31

1.5K 160 15
                                    

Nathan bisa memperhatikan raut masam kekasihnya kala gadis itu duduk disampingnya dan hanya akan kembali seperti biasa jika ia duduk ditempat selain samping Nathan.

Berkali-kali berfikir, ia sama sekali tak mendapatkan jawaban penyebab perilaku gadis itu membuatnya frustasi.

"Loh, kamu ga sama Nadine? Dia malah ke pantai bersama Noah, tuh?" Tegur Joy

Nathan melirik kearah kakaknya. Entah kenapa kakaknya nampak menyebalkan hari ini.

"Bodoh."

Joy melototkan matanya sebelum melemparkan Nathan kulit sisa semangkanya tepat mengenai dada pria itu yang kebetulan shirtless.

"Kenapa tiba-tiba mengataiku bodoh, bodoh?"

"Karena pertanyaanmu bodoh, bodoh."

"Hah? Si bodoh ini cari mati ya?"

Joy hendak melompati Nathan namun berhasil digagalkan oleh kekasihnya yang menarik bajunya.

"Hei-hei, kenapa tiba-tiba berkelahi?"

"Si bodoh itu mengataiku bodoh."

"Kenapa malah aku yang bodoh, kamu yang bodoh." Ucap Nathan sebelum meninggalkan ruang santai villa itu. Memilih bersiap untuk menyusul Nadine diam-diam.

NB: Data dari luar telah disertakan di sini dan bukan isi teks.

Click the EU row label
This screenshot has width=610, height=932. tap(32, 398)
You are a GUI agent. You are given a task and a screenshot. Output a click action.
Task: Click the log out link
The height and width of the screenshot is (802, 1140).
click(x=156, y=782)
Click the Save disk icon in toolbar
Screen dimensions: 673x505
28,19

"Kenapa bertengkar?" Tanya Colin—kekasih Joy saat pria itu bersender dikusen pintu Nathan.

Nathan berbalik, merapikan sedikit rambutnya sebelum berjalan mendekat. "Dia menyebalkan."

"Tapi dia bilang dia hanya bertanya kenapa kamu tidak bersama Nadine?"

Nathan menipiskan bibirnya. Benar. Kenapa dia sesensitif ini? Memalukan.

"..aku juga tidak tahu. Menyebalkan saat aku sedang memutar kepala kenapa Nadine terus mendiamkanku dan dia tiba-tiba bertanya."

"Lalu kamu mau kemana?"

"Menyusul Nadine,"

"Memangnya kamu tahu dia ke pantai mana?"

Nathan mengangguk, menunjukkan location yang dibagikan oleh Noah pada ponselnya. Tentu Noah melakukannya dengan diam-diam, tak salah Nathan mendekatinya dulu.

"Perlu ditemani?"

Nathan menggeleng. "Tidak perlu, aku akan sekalian menjernihkan fikiranku."

"Ya sudah hati-hati. Awas bertemu para cegilmu."

"Cegil?"

"Aku banyak membacanya di medsos. Bukankah itu sebutan untuk para fans fanatikmu?"

Nathan menggeleng dengan senyuman tipis. "Terserahlah."

Apa aku cegilnya Nadine juga? [Cogil bang😭]

Nathan memperhatikan Nadine dan Noah dari tempatnya diam-diam. Kembali diingatkan bahwa persaudaraan dua orang disana sangat erat.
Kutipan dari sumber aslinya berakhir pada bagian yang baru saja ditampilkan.